As we age, the vascular system becomes ever more dysfunctional in a number of ways. The density of capillaries declines, lowering the rate at which nutrients are delivered to energy-hungry tissues. The blood-brain barrier begins to leak, allowing inappropriate molecules and cells into the brain to provoke inflammation. Hypertension produces pressure damage to delicate tissues, and the ongoing rupture of tiny blood vessels, destroying small volumes of tissue. As researchers attempt to understand the relative importance of the many possible contributing causes of neurodegenerative conditions such as Alzheimer's disease, in the wake of the failure of protein aggregate clearance to improve patient outcomes, it is a reasonable argument to suggest that vascular dysfunction provides a meaningful contribution to the age-related decline of the brain.

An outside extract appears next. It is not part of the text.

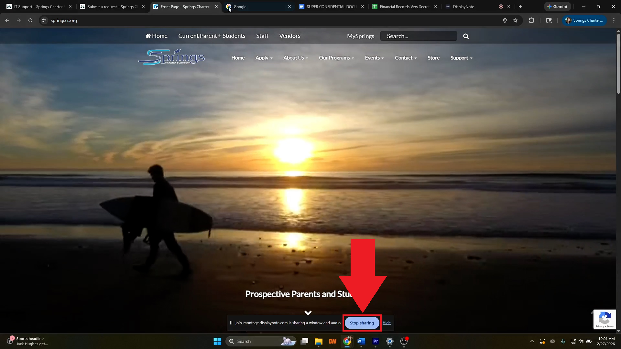Click the location permission icon in address bar
Screen dimensions: 621x349
click(505, 20)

Alzheimer's disease (AD) is the most common form of neurodegenerative disease in elder population worldwide. AD is clinically characterized as cognitive decline and psychiatric manifestations. The pathological hallmarks of AD brain are the accumulation of extracellular β-amyloid (Aβ) (senile plaques) and the intracellular twisted strands of the hyper-phosphorylated tau protein (neurofibrillary tangles). These changes in the brain are accompanied by the neuronal damage.

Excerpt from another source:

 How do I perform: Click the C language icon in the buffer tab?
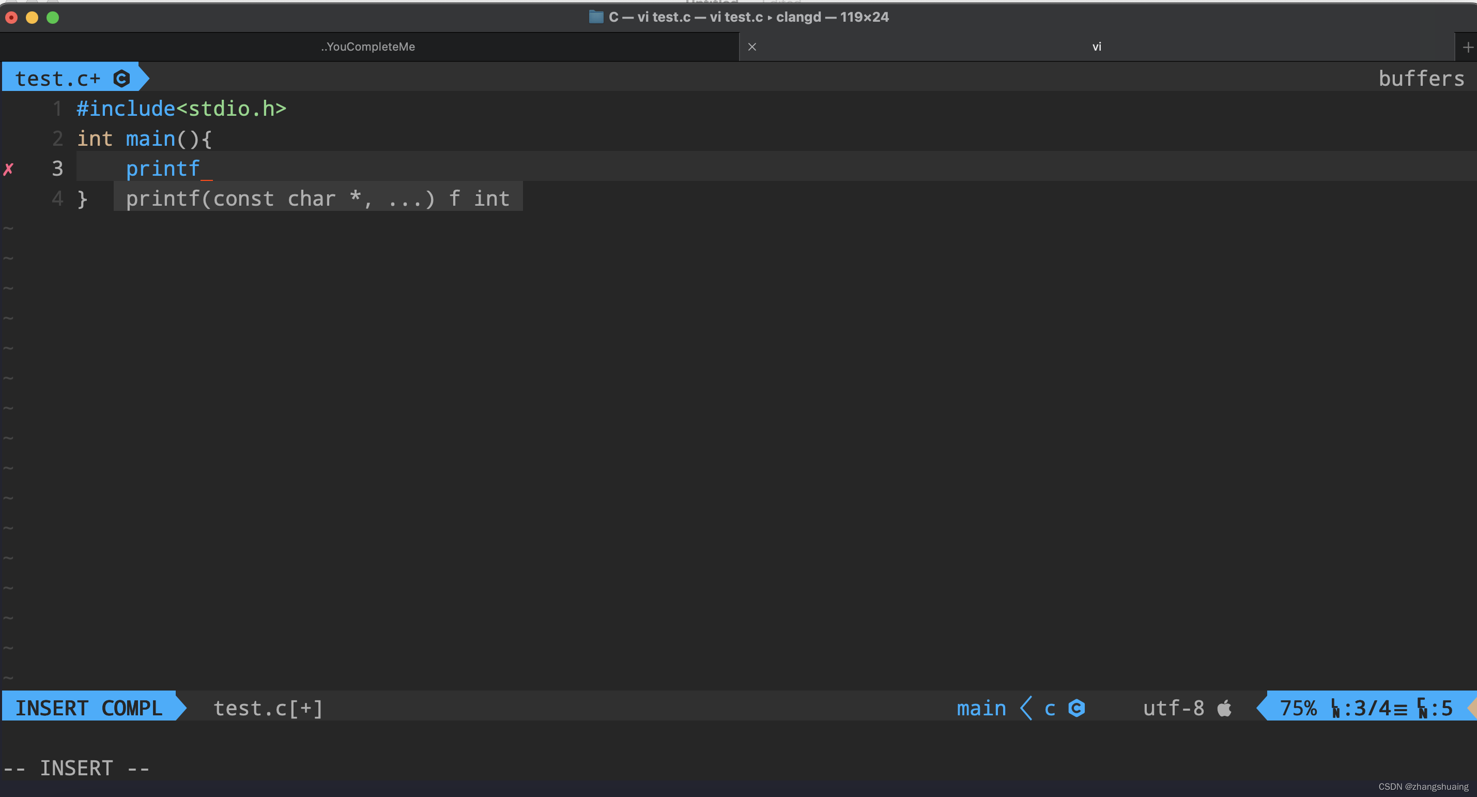point(121,79)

AD is a progressive neurodegenerative disorder that can start decades before the appearance of clinical symptoms. Although several pathological mechanisms of AD have been identified, no satisfactorily effective therapeutics has been developed. Recently, cerebrovascular dysfunctions, as a possible cause in the development and progression of sporadic AD, have gained increasing attention. Increasing evidence has indicated the involvement of various alterations in cerebrovascular structure or functions, such as the cerebrovascular microstructure, blood-brain barrier (BBB) integrity, composition of neurovascular unit, cerebrovascular reactivity and cerebral blood flow, in AD pathophysiology and cognitive defects.

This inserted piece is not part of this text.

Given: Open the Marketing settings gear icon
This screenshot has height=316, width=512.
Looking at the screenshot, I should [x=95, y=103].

Recent findings further highlighted the prevalence of cerebrovascular disorders in Down syndrome patients and added to a growing body of evidence implicating cerebrovascular abnormalities as a core feature of AD rather than a simple comorbidity. Moreover, adrenergic system, including adrenergic receptors and their downstream molecular signaling process, might serve as the key approach to modulate these cerebrovascular abnormalities and progressive neurodegeneration.